[Records contained in a dataset]:
◆ ◆ ◆ ◆ ◆

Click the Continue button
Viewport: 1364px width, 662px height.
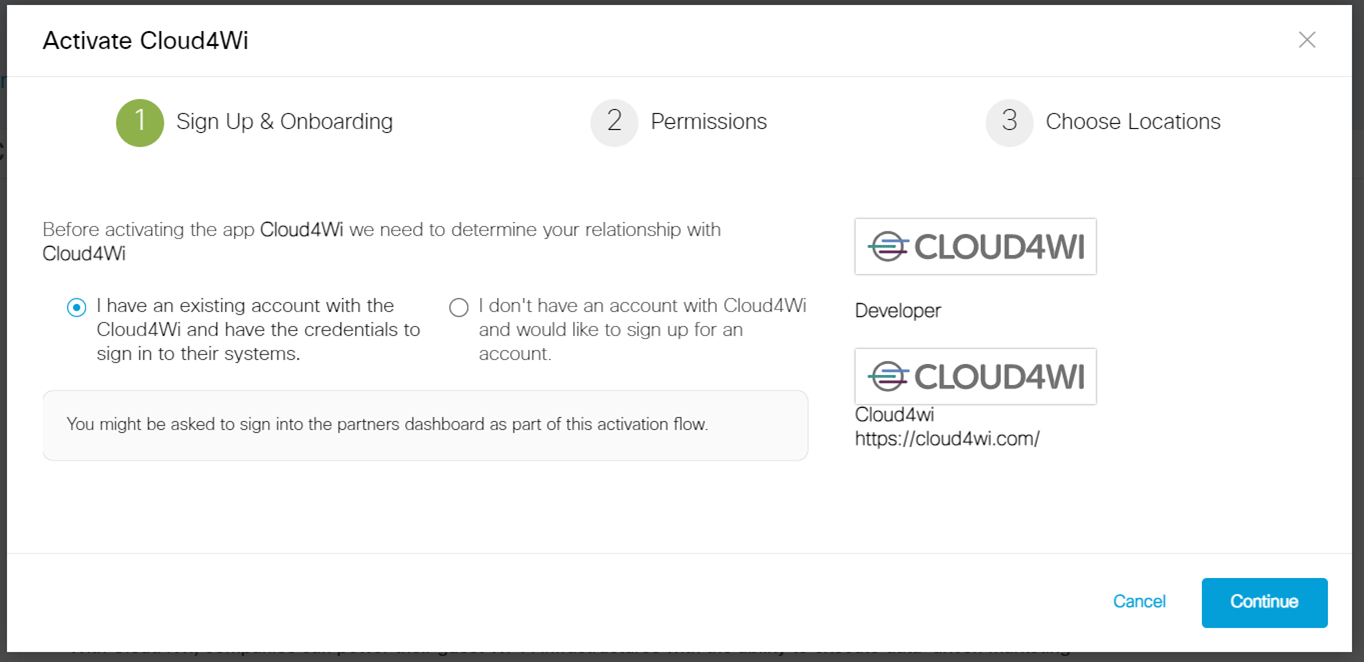[1264, 602]
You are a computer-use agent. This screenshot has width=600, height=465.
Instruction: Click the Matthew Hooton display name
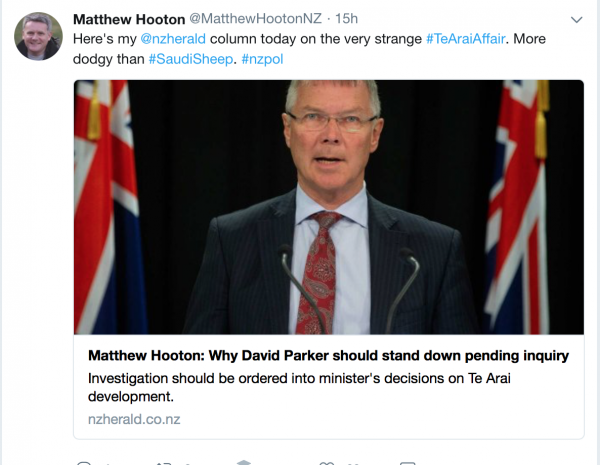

◆ ◆ ◆ ◆ ◆

[Instructions to follow]: Write out the records once more, word for word, though without the pictures they contain.

[Solution for this exercise]:
Click the Continue button
Viewport: 1364px width, 662px height.
[1264, 602]
You are a computer-use agent. This screenshot has width=600, height=465.
Instruction: Click the Matthew Hooton display name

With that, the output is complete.